# Exercise details
Give the number of lines in the entries below that contain "computer". Write nothing besides it.

(Records from a data collection)
------------------------

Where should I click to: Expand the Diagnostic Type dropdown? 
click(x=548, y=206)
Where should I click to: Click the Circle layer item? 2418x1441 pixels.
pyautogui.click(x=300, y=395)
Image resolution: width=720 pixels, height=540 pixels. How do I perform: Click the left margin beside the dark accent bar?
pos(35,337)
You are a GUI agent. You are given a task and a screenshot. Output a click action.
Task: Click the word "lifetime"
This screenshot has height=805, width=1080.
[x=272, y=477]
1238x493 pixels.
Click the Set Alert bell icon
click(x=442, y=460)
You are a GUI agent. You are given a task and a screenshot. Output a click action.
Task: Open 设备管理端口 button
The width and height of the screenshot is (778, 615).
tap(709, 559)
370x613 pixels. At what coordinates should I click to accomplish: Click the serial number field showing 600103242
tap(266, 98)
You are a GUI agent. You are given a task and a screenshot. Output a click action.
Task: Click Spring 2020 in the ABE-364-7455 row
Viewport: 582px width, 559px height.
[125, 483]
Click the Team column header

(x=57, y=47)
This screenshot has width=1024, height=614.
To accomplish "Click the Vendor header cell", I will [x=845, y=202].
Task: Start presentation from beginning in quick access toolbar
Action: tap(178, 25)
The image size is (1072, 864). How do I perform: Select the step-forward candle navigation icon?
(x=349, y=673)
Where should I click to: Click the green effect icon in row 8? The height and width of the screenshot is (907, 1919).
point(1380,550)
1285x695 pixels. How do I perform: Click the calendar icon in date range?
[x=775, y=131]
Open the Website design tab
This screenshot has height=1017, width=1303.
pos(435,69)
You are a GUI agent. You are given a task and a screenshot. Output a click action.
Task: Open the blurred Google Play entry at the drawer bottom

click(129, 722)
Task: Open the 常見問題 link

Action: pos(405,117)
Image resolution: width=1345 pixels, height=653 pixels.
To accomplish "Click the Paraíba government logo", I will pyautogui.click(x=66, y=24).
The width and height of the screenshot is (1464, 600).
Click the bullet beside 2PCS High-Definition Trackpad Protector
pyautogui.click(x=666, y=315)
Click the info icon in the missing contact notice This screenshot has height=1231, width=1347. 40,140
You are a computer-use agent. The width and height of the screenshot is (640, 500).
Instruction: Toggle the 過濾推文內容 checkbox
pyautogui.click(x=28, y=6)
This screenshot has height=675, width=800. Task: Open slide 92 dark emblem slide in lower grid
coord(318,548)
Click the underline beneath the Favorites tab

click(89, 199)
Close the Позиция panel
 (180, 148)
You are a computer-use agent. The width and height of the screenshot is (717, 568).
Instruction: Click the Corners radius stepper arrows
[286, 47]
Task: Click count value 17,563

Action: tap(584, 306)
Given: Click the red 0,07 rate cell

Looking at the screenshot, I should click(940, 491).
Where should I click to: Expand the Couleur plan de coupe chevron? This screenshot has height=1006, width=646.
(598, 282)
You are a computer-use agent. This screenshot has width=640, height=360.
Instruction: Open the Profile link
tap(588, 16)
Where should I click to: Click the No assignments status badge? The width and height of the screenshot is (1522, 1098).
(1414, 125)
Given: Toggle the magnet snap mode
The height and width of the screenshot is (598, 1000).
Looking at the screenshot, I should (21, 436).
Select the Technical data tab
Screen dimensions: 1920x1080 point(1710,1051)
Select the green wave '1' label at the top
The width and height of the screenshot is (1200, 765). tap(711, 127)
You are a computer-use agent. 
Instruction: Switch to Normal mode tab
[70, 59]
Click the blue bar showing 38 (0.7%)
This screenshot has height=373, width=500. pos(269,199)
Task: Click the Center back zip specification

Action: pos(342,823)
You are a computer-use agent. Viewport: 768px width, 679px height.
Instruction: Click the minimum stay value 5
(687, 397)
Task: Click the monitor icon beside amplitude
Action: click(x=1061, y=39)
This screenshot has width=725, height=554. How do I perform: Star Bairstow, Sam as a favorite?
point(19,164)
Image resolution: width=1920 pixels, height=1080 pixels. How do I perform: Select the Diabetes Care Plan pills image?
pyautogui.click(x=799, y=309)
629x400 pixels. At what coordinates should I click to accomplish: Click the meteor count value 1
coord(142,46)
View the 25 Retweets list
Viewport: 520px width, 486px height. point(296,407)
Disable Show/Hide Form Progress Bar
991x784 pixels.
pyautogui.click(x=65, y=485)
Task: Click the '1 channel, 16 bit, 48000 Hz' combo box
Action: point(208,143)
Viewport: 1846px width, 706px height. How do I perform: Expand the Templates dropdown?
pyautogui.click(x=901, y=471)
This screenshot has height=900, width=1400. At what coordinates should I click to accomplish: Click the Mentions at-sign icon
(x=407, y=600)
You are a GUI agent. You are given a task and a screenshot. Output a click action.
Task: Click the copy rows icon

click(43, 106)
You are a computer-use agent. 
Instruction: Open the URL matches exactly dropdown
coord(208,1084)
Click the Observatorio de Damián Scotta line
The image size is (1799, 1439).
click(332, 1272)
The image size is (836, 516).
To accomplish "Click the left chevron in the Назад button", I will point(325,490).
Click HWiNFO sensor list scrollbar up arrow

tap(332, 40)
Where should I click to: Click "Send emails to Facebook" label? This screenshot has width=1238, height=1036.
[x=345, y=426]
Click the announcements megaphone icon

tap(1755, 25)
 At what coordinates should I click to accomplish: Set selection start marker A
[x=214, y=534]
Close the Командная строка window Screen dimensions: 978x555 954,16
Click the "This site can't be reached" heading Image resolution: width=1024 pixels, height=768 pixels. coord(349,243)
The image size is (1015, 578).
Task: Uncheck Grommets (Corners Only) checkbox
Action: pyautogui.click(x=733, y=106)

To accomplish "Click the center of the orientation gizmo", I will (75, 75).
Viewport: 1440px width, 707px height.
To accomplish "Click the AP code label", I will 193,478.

------------------------

# Solution to this exercise
6